1 Barker was released soon after consulting with a lawyer, but nothing in
the record indicates how the matter was ultimately resolved.
2 Barker's availability for work was uncontested.
3 For this reason, the parties' reliance upon Washington Employment
Security Department commissioner decisions and cases from other states
pertaining to absences due to intentional criminal activity is misplaced.
See In re Dahn, Empl. Sec. Comm'r Dec.2d 833 (1992) (benefits denied for
misconduct following incarceration for knowingly failing to comply with
conditions of suspended sentence for statutory rape); In re Sanchez, Empl.

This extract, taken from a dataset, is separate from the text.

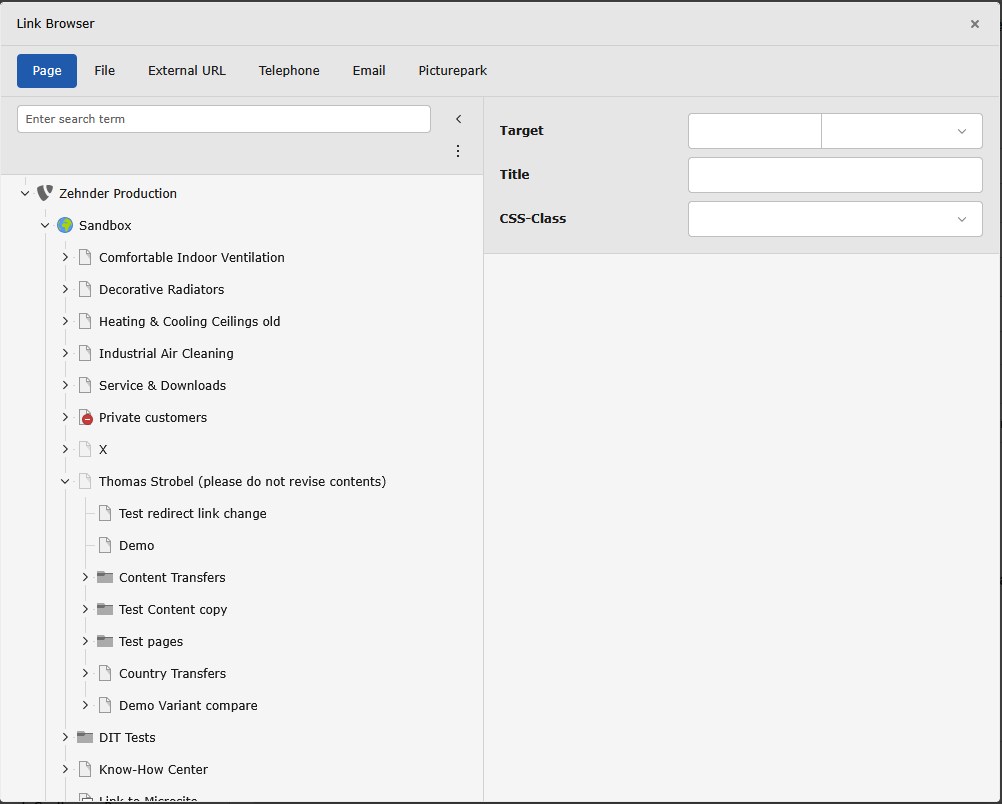Collapse the Thomas Strobel tree node
Image resolution: width=1002 pixels, height=804 pixels.
(65, 481)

Sec. Comm'r Dec.2d 801 (1988) (benefits denied for misconduct following
incarceration for violating court orders and failing to pay fine from
assault conviction); In re McCourry, Empl. Sec. Comm'r Dec. 894 (1972)
(benefits reinstated despite incarceration for DUI because unrelated to
work); Chamberlain v. Dep't of Employment Security, 136 Vt. 571, 396 A.2d
140 (1978) (benefits denied for misconduct following incarceration for
breaking and entering); Hunt v. Gen. Elec. Co., 84 A.D.2d 622, 444 N.Y.S.2d
492 (1981) (benefits granted despite incarceration for body stealing
because not connected to work); Medina v. Commonwealth Unemployment Comp.
Bd., 55 Pa. Cmwlth. 323, 423 A.2d 469, 471 (1980) (benefits denied for
misconduct following incarceration for assault because, "Certainly an
employee who engages in criminal activity punishable by incarceration
should realize that his ability to attend work may be jeopardized.");
Stanton v. Missouri Div. of Employment Sec., 799 S.W.2d 202, 204-05 (Mo.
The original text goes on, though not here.